== Description of the task ==
Set down all of the entries precisely as they were written.

== Supplied records ==

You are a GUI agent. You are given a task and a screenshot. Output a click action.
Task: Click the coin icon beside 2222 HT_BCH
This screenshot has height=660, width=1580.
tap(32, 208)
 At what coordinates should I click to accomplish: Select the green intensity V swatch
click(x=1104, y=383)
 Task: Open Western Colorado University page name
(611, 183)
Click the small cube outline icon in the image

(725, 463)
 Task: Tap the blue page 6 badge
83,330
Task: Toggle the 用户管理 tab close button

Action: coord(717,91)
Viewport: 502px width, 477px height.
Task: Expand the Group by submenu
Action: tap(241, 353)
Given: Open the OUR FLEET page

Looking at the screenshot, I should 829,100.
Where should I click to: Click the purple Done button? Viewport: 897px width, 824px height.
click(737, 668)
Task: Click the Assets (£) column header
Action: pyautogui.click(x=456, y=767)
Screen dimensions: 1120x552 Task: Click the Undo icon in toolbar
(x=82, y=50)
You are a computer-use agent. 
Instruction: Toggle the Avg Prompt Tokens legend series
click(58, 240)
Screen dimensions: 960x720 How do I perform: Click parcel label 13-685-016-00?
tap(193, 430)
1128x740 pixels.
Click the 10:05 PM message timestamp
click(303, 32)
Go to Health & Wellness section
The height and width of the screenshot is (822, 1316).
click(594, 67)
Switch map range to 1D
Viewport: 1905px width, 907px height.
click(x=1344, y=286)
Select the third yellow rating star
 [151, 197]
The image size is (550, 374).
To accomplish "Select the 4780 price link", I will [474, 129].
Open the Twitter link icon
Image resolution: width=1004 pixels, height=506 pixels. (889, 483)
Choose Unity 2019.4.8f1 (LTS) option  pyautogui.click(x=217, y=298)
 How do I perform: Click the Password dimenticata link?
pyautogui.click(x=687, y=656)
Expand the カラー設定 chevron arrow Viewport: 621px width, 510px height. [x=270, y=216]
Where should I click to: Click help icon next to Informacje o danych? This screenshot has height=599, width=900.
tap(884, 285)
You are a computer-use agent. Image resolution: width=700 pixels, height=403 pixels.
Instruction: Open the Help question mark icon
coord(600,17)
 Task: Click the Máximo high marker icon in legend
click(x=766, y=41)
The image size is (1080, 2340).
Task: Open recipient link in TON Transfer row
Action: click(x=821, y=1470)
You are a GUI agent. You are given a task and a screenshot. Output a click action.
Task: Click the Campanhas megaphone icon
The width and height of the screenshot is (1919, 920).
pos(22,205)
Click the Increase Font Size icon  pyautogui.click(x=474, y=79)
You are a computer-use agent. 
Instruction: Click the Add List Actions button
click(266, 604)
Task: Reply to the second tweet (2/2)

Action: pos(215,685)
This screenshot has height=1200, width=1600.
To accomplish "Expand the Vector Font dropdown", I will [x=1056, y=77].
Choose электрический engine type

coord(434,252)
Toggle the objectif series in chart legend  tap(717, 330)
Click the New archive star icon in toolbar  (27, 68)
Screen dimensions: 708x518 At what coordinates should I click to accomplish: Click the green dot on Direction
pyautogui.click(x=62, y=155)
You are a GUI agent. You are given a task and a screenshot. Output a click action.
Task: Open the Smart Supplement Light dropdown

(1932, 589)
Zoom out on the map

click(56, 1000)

== Written solution ==
You are a GUI agent. You are given a task and a screenshot. Output a click action.
Task: Click the coin icon beside 2222 HT_BCH
This screenshot has height=660, width=1580.
tap(32, 208)
 At what coordinates should I click to accomplish: Select the green intensity V swatch
click(x=1104, y=383)
 Task: Open Western Colorado University page name
(611, 183)
Click the small cube outline icon in the image

(725, 463)
 Task: Tap the blue page 6 badge
83,330
Task: Toggle the 用户管理 tab close button

Action: coord(717,91)
Viewport: 502px width, 477px height.
Task: Expand the Group by submenu
Action: tap(241, 353)
Given: Open the OUR FLEET page

Looking at the screenshot, I should 829,100.
Where should I click to: Click the purple Done button? Viewport: 897px width, 824px height.
click(737, 668)
Task: Click the Assets (£) column header
Action: pyautogui.click(x=456, y=767)
Screen dimensions: 1120x552 Task: Click the Undo icon in toolbar
(x=82, y=50)
You are a computer-use agent. 
Instruction: Toggle the Avg Prompt Tokens legend series
click(58, 240)
Screen dimensions: 960x720 How do I perform: Click parcel label 13-685-016-00?
tap(193, 430)
1128x740 pixels.
Click the 10:05 PM message timestamp
click(303, 32)
Go to Health & Wellness section
The height and width of the screenshot is (822, 1316).
click(594, 67)
Switch map range to 1D
Viewport: 1905px width, 907px height.
click(x=1344, y=286)
Select the third yellow rating star
 [151, 197]
The image size is (550, 374).
To accomplish "Select the 4780 price link", I will [474, 129].
Open the Twitter link icon
Image resolution: width=1004 pixels, height=506 pixels. (889, 483)
Choose Unity 2019.4.8f1 (LTS) option  pyautogui.click(x=217, y=298)
 How do I perform: Click the Password dimenticata link?
pyautogui.click(x=687, y=656)
Expand the カラー設定 chevron arrow Viewport: 621px width, 510px height. [x=270, y=216]
Where should I click to: Click help icon next to Informacje o danych? This screenshot has height=599, width=900.
tap(884, 285)
You are a computer-use agent. Image resolution: width=700 pixels, height=403 pixels.
Instruction: Open the Help question mark icon
coord(600,17)
 Task: Click the Máximo high marker icon in legend
click(x=766, y=41)
The image size is (1080, 2340).
Task: Open recipient link in TON Transfer row
Action: click(x=821, y=1470)
You are a GUI agent. You are given a task and a screenshot. Output a click action.
Task: Click the Campanhas megaphone icon
The width and height of the screenshot is (1919, 920).
pos(22,205)
Click the Increase Font Size icon  pyautogui.click(x=474, y=79)
You are a computer-use agent. 
Instruction: Click the Add List Actions button
click(266, 604)
Task: Reply to the second tweet (2/2)

Action: pos(215,685)
This screenshot has height=1200, width=1600.
To accomplish "Expand the Vector Font dropdown", I will [x=1056, y=77].
Choose электрический engine type

coord(434,252)
Toggle the objectif series in chart legend  tap(717, 330)
Click the New archive star icon in toolbar  (27, 68)
Screen dimensions: 708x518 At what coordinates should I click to accomplish: Click the green dot on Direction
pyautogui.click(x=62, y=155)
You are a GUI agent. You are given a task and a screenshot. Output a click action.
Task: Open the Smart Supplement Light dropdown

(1932, 589)
Zoom out on the map

click(56, 1000)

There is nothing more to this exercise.